--- RECORD SET Enclosed Below ---

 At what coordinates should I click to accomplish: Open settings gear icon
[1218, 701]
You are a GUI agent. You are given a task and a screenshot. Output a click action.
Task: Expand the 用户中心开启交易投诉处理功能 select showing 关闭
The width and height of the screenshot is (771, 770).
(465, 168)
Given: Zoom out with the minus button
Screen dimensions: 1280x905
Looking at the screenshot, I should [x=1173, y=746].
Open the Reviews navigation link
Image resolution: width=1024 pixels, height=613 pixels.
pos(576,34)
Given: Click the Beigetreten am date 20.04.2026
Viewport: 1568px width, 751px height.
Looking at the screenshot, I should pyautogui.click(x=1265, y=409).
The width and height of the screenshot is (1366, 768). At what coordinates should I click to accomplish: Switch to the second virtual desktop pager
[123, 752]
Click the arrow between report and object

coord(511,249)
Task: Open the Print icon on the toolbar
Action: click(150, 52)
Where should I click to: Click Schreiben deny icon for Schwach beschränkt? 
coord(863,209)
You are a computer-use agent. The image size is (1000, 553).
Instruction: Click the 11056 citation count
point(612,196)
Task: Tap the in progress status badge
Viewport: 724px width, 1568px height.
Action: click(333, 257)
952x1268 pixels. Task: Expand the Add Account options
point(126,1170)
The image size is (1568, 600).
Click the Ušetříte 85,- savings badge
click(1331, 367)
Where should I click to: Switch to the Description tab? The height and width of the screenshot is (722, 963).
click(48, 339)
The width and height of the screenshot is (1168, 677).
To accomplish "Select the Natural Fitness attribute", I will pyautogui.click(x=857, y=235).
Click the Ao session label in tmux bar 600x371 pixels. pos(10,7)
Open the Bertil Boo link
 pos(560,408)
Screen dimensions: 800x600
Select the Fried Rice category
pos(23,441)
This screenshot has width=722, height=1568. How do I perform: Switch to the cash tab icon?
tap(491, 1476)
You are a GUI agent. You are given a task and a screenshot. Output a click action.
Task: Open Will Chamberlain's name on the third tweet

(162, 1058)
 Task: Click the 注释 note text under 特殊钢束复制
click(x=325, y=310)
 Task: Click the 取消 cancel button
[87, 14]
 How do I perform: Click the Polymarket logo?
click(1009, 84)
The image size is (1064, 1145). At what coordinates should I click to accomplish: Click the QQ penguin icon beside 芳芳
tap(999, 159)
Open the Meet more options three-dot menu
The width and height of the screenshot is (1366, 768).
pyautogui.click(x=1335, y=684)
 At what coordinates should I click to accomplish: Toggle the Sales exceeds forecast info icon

--- End of Enclosed RECORD SET ---

> [TRY IT]:
Every piece of the data is to be set down again exactly.

> [EXPECTED ANSWER]:
 At what coordinates should I click to accomplish: Open settings gear icon
[1218, 701]
You are a GUI agent. You are given a task and a screenshot. Output a click action.
Task: Expand the 用户中心开启交易投诉处理功能 select showing 关闭
The width and height of the screenshot is (771, 770).
(465, 168)
Given: Zoom out with the minus button
Screen dimensions: 1280x905
Looking at the screenshot, I should [x=1173, y=746].
Open the Reviews navigation link
Image resolution: width=1024 pixels, height=613 pixels.
pos(576,34)
Given: Click the Beigetreten am date 20.04.2026
Viewport: 1568px width, 751px height.
Looking at the screenshot, I should pyautogui.click(x=1265, y=409).
The width and height of the screenshot is (1366, 768). At what coordinates should I click to accomplish: Switch to the second virtual desktop pager
[123, 752]
Click the arrow between report and object

coord(511,249)
Task: Open the Print icon on the toolbar
Action: click(150, 52)
Where should I click to: Click Schreiben deny icon for Schwach beschränkt? 
coord(863,209)
You are a computer-use agent. The image size is (1000, 553).
Instruction: Click the 11056 citation count
point(612,196)
Task: Tap the in progress status badge
Viewport: 724px width, 1568px height.
Action: click(333, 257)
952x1268 pixels. Task: Expand the Add Account options
point(126,1170)
The image size is (1568, 600).
Click the Ušetříte 85,- savings badge
click(1331, 367)
Where should I click to: Switch to the Description tab? The height and width of the screenshot is (722, 963).
click(48, 339)
The width and height of the screenshot is (1168, 677).
To accomplish "Select the Natural Fitness attribute", I will pyautogui.click(x=857, y=235).
Click the Ao session label in tmux bar 600x371 pixels. pos(10,7)
Open the Bertil Boo link
 pos(560,408)
Screen dimensions: 800x600
Select the Fried Rice category
pos(23,441)
This screenshot has width=722, height=1568. How do I perform: Switch to the cash tab icon?
tap(491, 1476)
You are a GUI agent. You are given a task and a screenshot. Output a click action.
Task: Open Will Chamberlain's name on the third tweet

(162, 1058)
 Task: Click the 注释 note text under 特殊钢束复制
click(x=325, y=310)
 Task: Click the 取消 cancel button
[87, 14]
 How do I perform: Click the Polymarket logo?
click(1009, 84)
The image size is (1064, 1145). At what coordinates should I click to accomplish: Click the QQ penguin icon beside 芳芳
tap(999, 159)
Open the Meet more options three-dot menu
The width and height of the screenshot is (1366, 768).
pyautogui.click(x=1335, y=684)
 At what coordinates should I click to accomplish: Toggle the Sales exceeds forecast info icon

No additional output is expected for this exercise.